----- PASSAGE
Not only does Ms Reeves see herself as Labour's "iron chancellor" in the Gordon Brown mould, but it's claimed she even had a framed photo of chancellor Brown on her wall when she was a student in the late 1990s.
And it was Mr Brown, let's not forget, who introduced the winter fuel allowance in 1997. Since then, seven successive Tory chancellors, from George Osborne to Jeremy Hunt, kept it, even in the Conservatives' austerity years.
But Ms Reeves would do well to heed the lessons from Mr Brown's own blunder in 1999 when he increased the state pension by a derisory 75p and was forced into a humiliating U-turn.
After Sir Keir's "short-term pain for long-term-good" appeal this week, Labour's chief cheerleader in Fleet Street, the Daily Mirror, declared in its leader column: "It's time for a fuel U-turn."
Mirror columnist Kevin Maguire revealed the paper's postbag was "bulging" and wrote: "This is a moment for Starmer and Reeves to heed Denis Healey's first law of politics, which was for those in a hole to stop digging."
----------
----- DATA SUPPLIED
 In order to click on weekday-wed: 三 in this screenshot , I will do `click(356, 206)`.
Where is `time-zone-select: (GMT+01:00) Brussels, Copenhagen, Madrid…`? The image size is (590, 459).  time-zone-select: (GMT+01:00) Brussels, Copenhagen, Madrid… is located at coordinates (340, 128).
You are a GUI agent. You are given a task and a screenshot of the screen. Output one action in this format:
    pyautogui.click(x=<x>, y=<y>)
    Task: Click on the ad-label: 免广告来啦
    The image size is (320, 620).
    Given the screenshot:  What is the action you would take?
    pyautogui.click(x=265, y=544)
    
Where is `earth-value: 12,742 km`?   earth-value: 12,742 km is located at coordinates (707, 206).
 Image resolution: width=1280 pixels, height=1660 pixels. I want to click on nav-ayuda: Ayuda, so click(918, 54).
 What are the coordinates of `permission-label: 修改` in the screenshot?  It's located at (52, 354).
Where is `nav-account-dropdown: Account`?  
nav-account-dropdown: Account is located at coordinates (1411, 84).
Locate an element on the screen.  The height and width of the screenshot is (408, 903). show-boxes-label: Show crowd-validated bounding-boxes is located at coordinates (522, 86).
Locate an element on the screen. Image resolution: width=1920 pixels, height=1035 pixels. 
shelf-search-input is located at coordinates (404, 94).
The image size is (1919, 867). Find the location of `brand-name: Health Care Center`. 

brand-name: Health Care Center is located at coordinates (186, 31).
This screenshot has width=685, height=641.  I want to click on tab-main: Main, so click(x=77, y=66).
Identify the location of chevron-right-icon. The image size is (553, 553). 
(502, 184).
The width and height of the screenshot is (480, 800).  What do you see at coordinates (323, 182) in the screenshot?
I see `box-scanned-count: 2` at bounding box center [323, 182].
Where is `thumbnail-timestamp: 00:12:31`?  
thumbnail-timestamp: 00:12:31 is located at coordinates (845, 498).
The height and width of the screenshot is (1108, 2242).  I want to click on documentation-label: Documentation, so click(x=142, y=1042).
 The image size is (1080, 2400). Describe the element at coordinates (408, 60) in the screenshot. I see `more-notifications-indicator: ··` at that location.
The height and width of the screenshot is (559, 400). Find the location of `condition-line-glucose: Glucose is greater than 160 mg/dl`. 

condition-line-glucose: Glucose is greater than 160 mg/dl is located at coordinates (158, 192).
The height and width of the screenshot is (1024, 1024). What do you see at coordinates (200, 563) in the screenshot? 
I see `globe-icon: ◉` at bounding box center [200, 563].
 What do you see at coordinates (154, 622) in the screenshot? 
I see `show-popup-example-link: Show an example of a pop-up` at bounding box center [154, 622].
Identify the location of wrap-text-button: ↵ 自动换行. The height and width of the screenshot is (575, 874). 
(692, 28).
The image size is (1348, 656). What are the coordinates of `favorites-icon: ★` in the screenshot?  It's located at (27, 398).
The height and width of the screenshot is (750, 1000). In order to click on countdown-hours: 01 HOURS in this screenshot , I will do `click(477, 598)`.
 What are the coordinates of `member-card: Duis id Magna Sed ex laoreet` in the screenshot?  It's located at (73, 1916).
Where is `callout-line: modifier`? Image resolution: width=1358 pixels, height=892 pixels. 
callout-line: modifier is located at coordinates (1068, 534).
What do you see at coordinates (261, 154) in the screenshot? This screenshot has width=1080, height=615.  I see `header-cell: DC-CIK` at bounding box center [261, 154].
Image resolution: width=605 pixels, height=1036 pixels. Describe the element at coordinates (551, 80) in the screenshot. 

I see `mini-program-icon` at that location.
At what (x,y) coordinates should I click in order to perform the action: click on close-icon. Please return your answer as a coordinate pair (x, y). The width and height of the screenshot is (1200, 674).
----------
REQUIRED WORK - In the passage on Ms Reeves and the winter fuel allowance, by how much did Mr Brown raise the state pension in 1999?

REPLY - By 75p.